(DATA begins)
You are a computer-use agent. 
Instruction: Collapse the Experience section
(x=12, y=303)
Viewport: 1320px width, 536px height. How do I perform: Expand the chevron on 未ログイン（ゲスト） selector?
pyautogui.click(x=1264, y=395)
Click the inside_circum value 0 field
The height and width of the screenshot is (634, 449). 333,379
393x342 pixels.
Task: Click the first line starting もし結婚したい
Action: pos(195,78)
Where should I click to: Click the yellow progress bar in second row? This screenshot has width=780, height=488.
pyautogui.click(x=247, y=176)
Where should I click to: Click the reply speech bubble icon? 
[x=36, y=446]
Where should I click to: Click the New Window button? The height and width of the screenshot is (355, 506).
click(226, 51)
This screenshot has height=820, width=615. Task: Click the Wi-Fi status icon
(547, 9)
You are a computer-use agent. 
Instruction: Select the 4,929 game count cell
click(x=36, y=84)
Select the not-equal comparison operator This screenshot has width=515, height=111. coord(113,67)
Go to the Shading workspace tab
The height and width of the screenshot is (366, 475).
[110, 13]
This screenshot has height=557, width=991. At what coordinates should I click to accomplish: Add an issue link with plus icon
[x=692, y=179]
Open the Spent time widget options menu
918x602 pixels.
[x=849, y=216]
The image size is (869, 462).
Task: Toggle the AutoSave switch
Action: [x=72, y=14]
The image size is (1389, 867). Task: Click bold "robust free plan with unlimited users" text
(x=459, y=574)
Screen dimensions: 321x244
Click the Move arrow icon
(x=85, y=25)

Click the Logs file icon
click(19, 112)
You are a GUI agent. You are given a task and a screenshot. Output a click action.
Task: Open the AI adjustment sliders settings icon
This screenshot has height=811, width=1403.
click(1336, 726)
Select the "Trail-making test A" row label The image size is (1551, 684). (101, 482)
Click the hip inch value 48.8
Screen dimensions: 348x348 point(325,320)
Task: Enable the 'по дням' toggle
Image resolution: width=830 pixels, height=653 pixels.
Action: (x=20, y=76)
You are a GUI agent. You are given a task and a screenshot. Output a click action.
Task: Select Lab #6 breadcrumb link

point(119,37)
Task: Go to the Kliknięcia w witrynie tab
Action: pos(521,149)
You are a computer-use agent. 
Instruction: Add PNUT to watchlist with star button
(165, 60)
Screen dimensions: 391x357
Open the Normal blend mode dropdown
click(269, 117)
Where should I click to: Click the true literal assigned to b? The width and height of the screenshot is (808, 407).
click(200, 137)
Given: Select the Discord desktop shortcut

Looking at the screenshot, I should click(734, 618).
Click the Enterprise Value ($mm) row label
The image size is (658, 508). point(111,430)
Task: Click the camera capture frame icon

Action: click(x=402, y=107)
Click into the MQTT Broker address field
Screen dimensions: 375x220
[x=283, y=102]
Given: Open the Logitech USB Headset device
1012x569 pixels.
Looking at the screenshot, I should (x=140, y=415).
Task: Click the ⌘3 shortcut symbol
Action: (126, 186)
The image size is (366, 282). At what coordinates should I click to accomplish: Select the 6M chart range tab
(DATA ends)
ABOUT THIS TASK:
Could you print every record above exactly as it appears?

RESULT OF THE EXERCISE:
You are a computer-use agent. 
Instruction: Collapse the Experience section
(x=12, y=303)
Viewport: 1320px width, 536px height. How do I perform: Expand the chevron on 未ログイン（ゲスト） selector?
pyautogui.click(x=1264, y=395)
Click the inside_circum value 0 field
The height and width of the screenshot is (634, 449). 333,379
393x342 pixels.
Task: Click the first line starting もし結婚したい
Action: pos(195,78)
Where should I click to: Click the yellow progress bar in second row? This screenshot has width=780, height=488.
pyautogui.click(x=247, y=176)
Where should I click to: Click the reply speech bubble icon? 
[x=36, y=446]
Where should I click to: Click the New Window button? The height and width of the screenshot is (355, 506).
click(226, 51)
This screenshot has height=820, width=615. Task: Click the Wi-Fi status icon
(547, 9)
You are a computer-use agent. 
Instruction: Select the 4,929 game count cell
click(x=36, y=84)
Select the not-equal comparison operator This screenshot has width=515, height=111. coord(113,67)
Go to the Shading workspace tab
The height and width of the screenshot is (366, 475).
[110, 13]
This screenshot has height=557, width=991. At what coordinates should I click to accomplish: Add an issue link with plus icon
[x=692, y=179]
Open the Spent time widget options menu
918x602 pixels.
[x=849, y=216]
The image size is (869, 462).
Task: Toggle the AutoSave switch
Action: [x=72, y=14]
The image size is (1389, 867). Task: Click bold "robust free plan with unlimited users" text
(x=459, y=574)
Screen dimensions: 321x244
Click the Move arrow icon
(x=85, y=25)

Click the Logs file icon
click(19, 112)
You are a GUI agent. You are given a task and a screenshot. Output a click action.
Task: Open the AI adjustment sliders settings icon
This screenshot has height=811, width=1403.
click(1336, 726)
Select the "Trail-making test A" row label The image size is (1551, 684). (101, 482)
Click the hip inch value 48.8
Screen dimensions: 348x348 point(325,320)
Task: Enable the 'по дням' toggle
Image resolution: width=830 pixels, height=653 pixels.
Action: (x=20, y=76)
You are a GUI agent. You are given a task and a screenshot. Output a click action.
Task: Select Lab #6 breadcrumb link

point(119,37)
Task: Go to the Kliknięcia w witrynie tab
Action: pos(521,149)
You are a computer-use agent. 
Instruction: Add PNUT to watchlist with star button
(165, 60)
Screen dimensions: 391x357
Open the Normal blend mode dropdown
click(269, 117)
Where should I click to: Click the true literal assigned to b? The width and height of the screenshot is (808, 407).
click(200, 137)
Given: Select the Discord desktop shortcut

Looking at the screenshot, I should click(734, 618).
Click the Enterprise Value ($mm) row label
The image size is (658, 508). point(111,430)
Task: Click the camera capture frame icon

Action: click(x=402, y=107)
Click into the MQTT Broker address field
Screen dimensions: 375x220
[x=283, y=102]
Given: Open the Logitech USB Headset device
1012x569 pixels.
Looking at the screenshot, I should (x=140, y=415).
Task: Click the ⌘3 shortcut symbol
Action: (126, 186)
The image size is (366, 282). At what coordinates should I click to accomplish: Select the 6M chart range tab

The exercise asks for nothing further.